Blank meconium specimens from eight different sources had minimal interferences with analytes of interest. Seventy-three common licit and illicit compounds were investigated as potential interferences with analytes of interest (Table 1). Duplicate low QC samples were fortified with 2,500 ng/g potential interferences. A concentration of 2,500 ng/g was chosen for the interference study because for most analytes evaluated, 2,500 ng/g exceeds the highest observed concentrations in human meconium reported in the literature. In only a small percentage of cocaine-positive specimens, concentrations of cocaine and some of its metabolites may be greater than 2,500 ng/g. Anhydroecgonine methyl ester (AEME), a pyrolytic biomarker of cocaine base, coelutes with HMA’s quantification transition, m/z 182→105; however, the qualification transition is unaffected. AEME’s presence results in a false negative HMA result as the qualifier/quantification transition ratio would be decreased. If HMA interference was suspected, AEME can be confirmed by monitoring AEME-specific transitions, m/z 182→91 and m/z 182→122. Norpseudoephedrine, a stereoisomer of NOREPH, gave a response for both NOREPH transitions at a retention time immediately after NOREPH, leading to a split peak. However, the two QC samples containing 40 ng/g of NOREPH and 2,500 ng/g norpseudoephedrine were 77% accurate. MAMP qualifier/quantification transition peak area ratio was considerably affected by coelution of phentermine, a structural isomer, with the MAMP qualifier m/z 150→91 transition. The average qualifier/quantification transition peak area ratio of two low QC samples increased from 1.5 to 32.3 in the presence of phentermine; therefore, MAMP false negatives due to the presence of phentermine could be identified by a dramatic increase in the qualifier/quantification transition ratio.

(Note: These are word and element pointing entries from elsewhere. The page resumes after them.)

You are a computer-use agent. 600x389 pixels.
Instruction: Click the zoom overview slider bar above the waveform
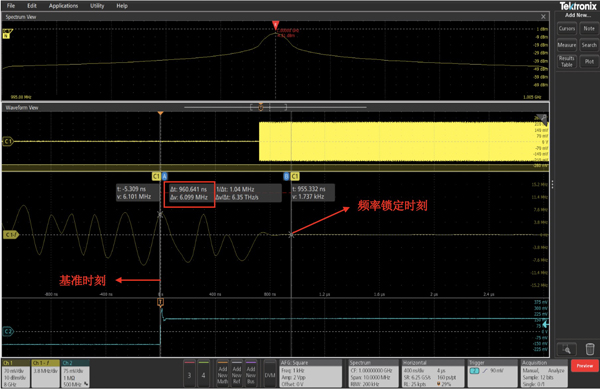(x=276, y=107)
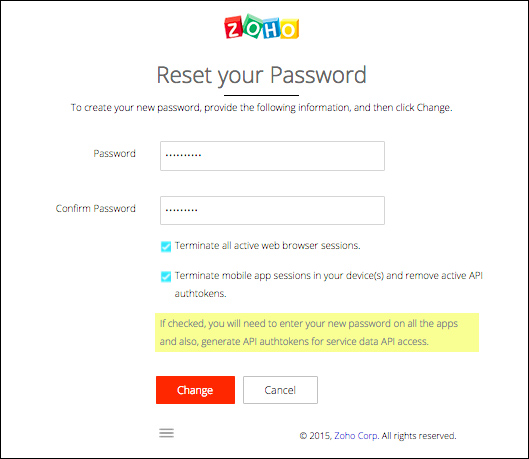Focus the Password input field
529x459 pixels.
[x=272, y=156]
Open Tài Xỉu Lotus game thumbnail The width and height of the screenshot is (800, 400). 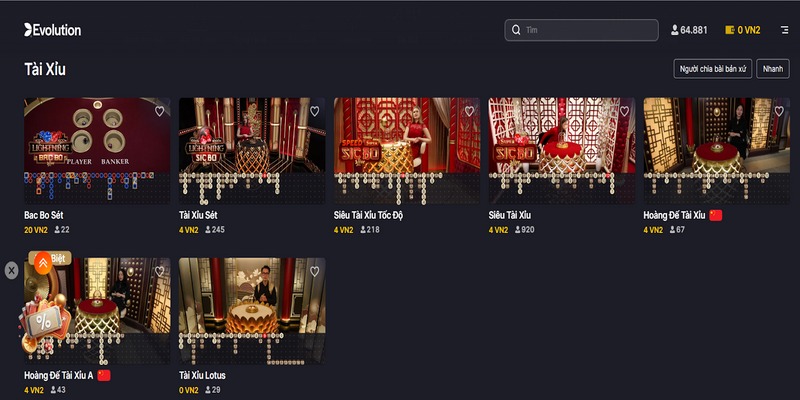click(252, 311)
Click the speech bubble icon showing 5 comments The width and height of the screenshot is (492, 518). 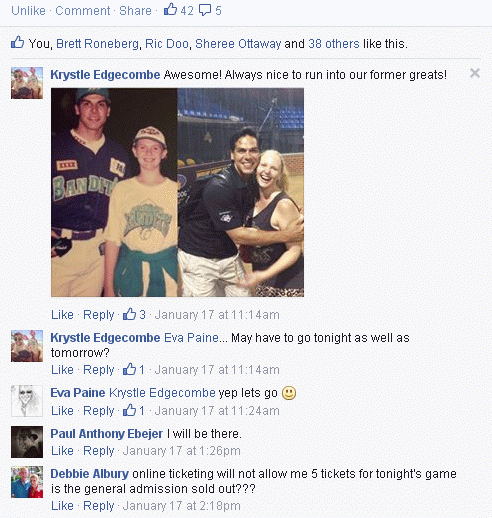[x=205, y=10]
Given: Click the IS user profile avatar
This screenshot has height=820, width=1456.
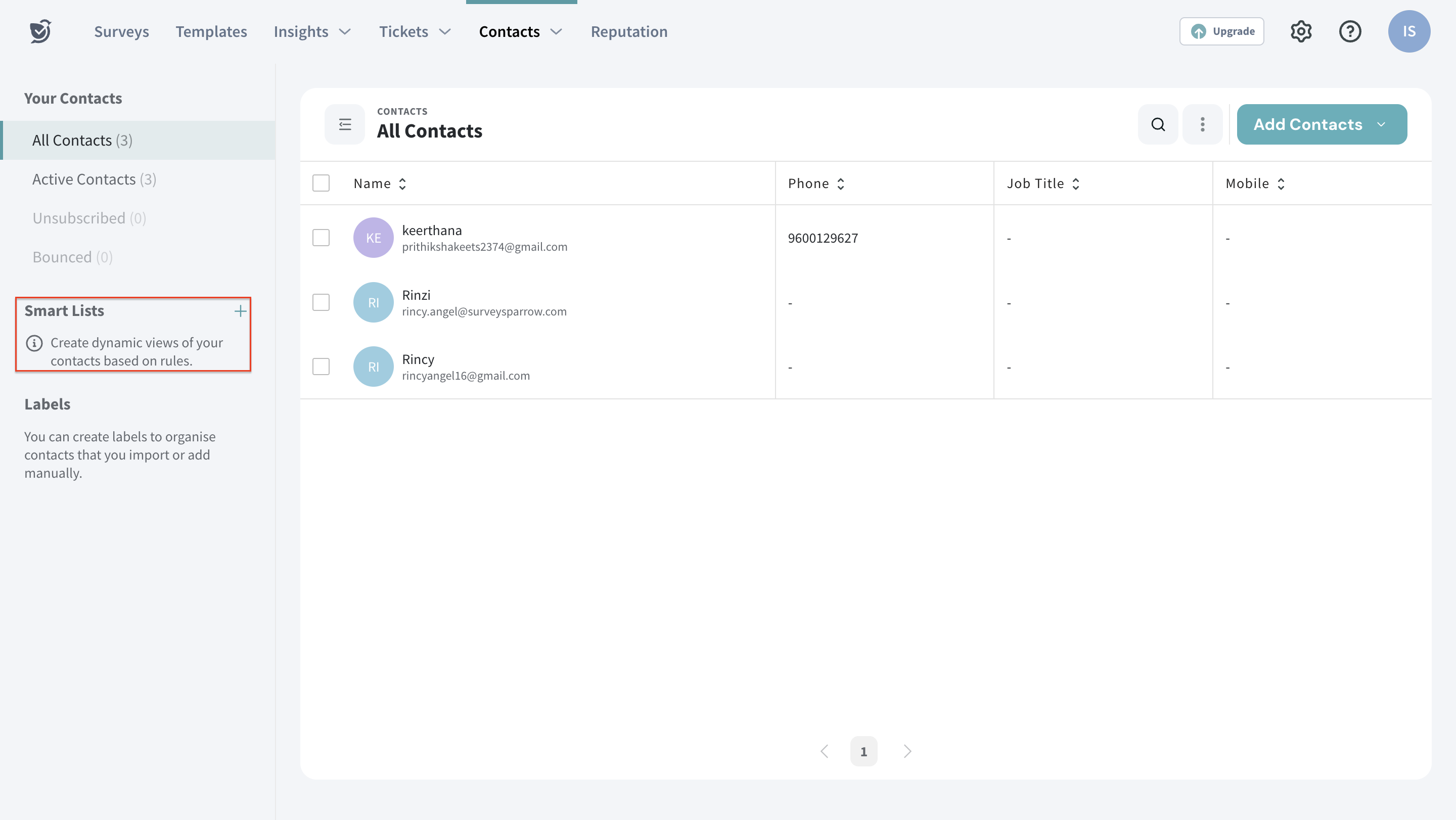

LODs and LLOQs ranged from 0.8 – 25 and 1.25 – 40 ng/g, respectively for the 10 µL injection curve; LLOQs for the 1 µL injection curve were 125 ng/g for all analytes, except HMA at 250 ng/g (Table 4). Linear dynamic ranges for the 10 and 1 µL injection methods were LLOQ - 2,500 ng/g and 125 (or 250) - 10,000 ng/g, respectively. A previous LC-MS method employing electrospray ionization and selective ion monitoring achieved LLOQs of 4 ng/g for MDA, MDEA and MDMA and 5 ng/g AMP, MAMP and HMMA; upper limits of quantification (ULOQ) were 1,000 ng/g.[23] The LLOQs observed in this method using the 10 µL injection were lower than those for MDEA and HMMA, but higher for AMP, MAMP, MDMA and MDA. The higher LLOQs for these analytes were associated with low level interferences present within blank meconium. Additional analytes included in this method that were not considered by the previous method included pOHMAMP, NOREPH, pOHAMP and HMA with LLOQs of 8, 12.5, 12.5 and 40 ng/g, respectively. The elevated LLOQ for HMA was due to background interference from blank meconium with the qualifier transition. The ULOQ of the 10 µL injection method was higher than the previously reported method and inclusion of the 1 µL injection method further increased the dynamic range to 10,000 ng/g for all analytes. Extending the ULOQ of the 10 µL injection method beyond 2,500 ng/g was not possible, as detector saturation was observed; therefore, the two injection volume system was employed to allow quantification up to 10,000 ng/g from a single extract. The 1 µL injection method need only be employed for specimens containing analyte concentrations greater than the ULOQ with the 10 µL injection method (2,500 ng/g); this is often the case with MAMP. Limited specimen amount is a significant concern in meconium analysis; extending the linear dynamic range reduces the need for dilution and reanalysis, and preserves the specimen for other testing, if necessary.

Table 4.

Mean retention times, limits of detection (LODs), lower limits of quantification (LLOQs) and calibration slope and intercept (n = 4) for amphetamine-related analytes in meconium using 10 µL and 1 µL injection methods

10 µL injection 1 µL injection
Analyte Retention time
(± SD)		 LOD
(ng/g)		 LLOQ
(ng/g)		 Slope
(± SD)		 Intercept
(± SD)		 LLOQ
(ng/g)		 Slope
(± SD)		 Intercept
(± SD)
pOHAMP 5.94 (0.05) 4 12.5 4.220 (0.786) −0.109 (0.154) 125 5.313 (0.977) −2.204 (1.222)
pOHMAMP 6.81 (0.05) 2.5 8 4.485 (0.659) −0.042 (0.088) 125 5.745 (1.088) −1.978 (1.419)
NOREPH 7.21 (0.05) 2.5 12.5 1.650 (0.226) −0.044 (0.036) 125 1.925 (0.321) −0.694 (0.287)
HMA 6.79 (0.05) 25 40 1.403 (0.117) −0.130 (0.060) 250 1.568 (0.054) −1.422 (0.382)
HMMA 7.55 (0.04) 1.25 2.5 4.665 (0.475) −0.025 (0.040) 125 5.365 (0.604) −1.208 (1.451)
AMP 9.69 (0.06) 4 12.5 0.623 (0.055) 0.018 (0.010) 125 0.725 (0.089) −0.0514 (0.180)
MAMP 10.98 (0.09) 2.5 12.5 0.702 (0.033) 0.001 (0.016) 125 0.878 (0.022) −0.192 (0.183)
MDA 10.64 (0.07) 4 12.5 2.198 (0.477) −0.074 (0.064) 125 2.470 (0.524) −1.063 (0.448)
MDMA 11.87 (0.08) 8 12.5 1.465 (0.245) −0.016 (0.029) 125 1.755 (0.265) −0.306 (0.459)
MDEA 13.54 (0.10) 0.8 1.25 0.794 (0.049) −0.001 (0.005) 125 0.918 (0.045) −0.206 (0.200)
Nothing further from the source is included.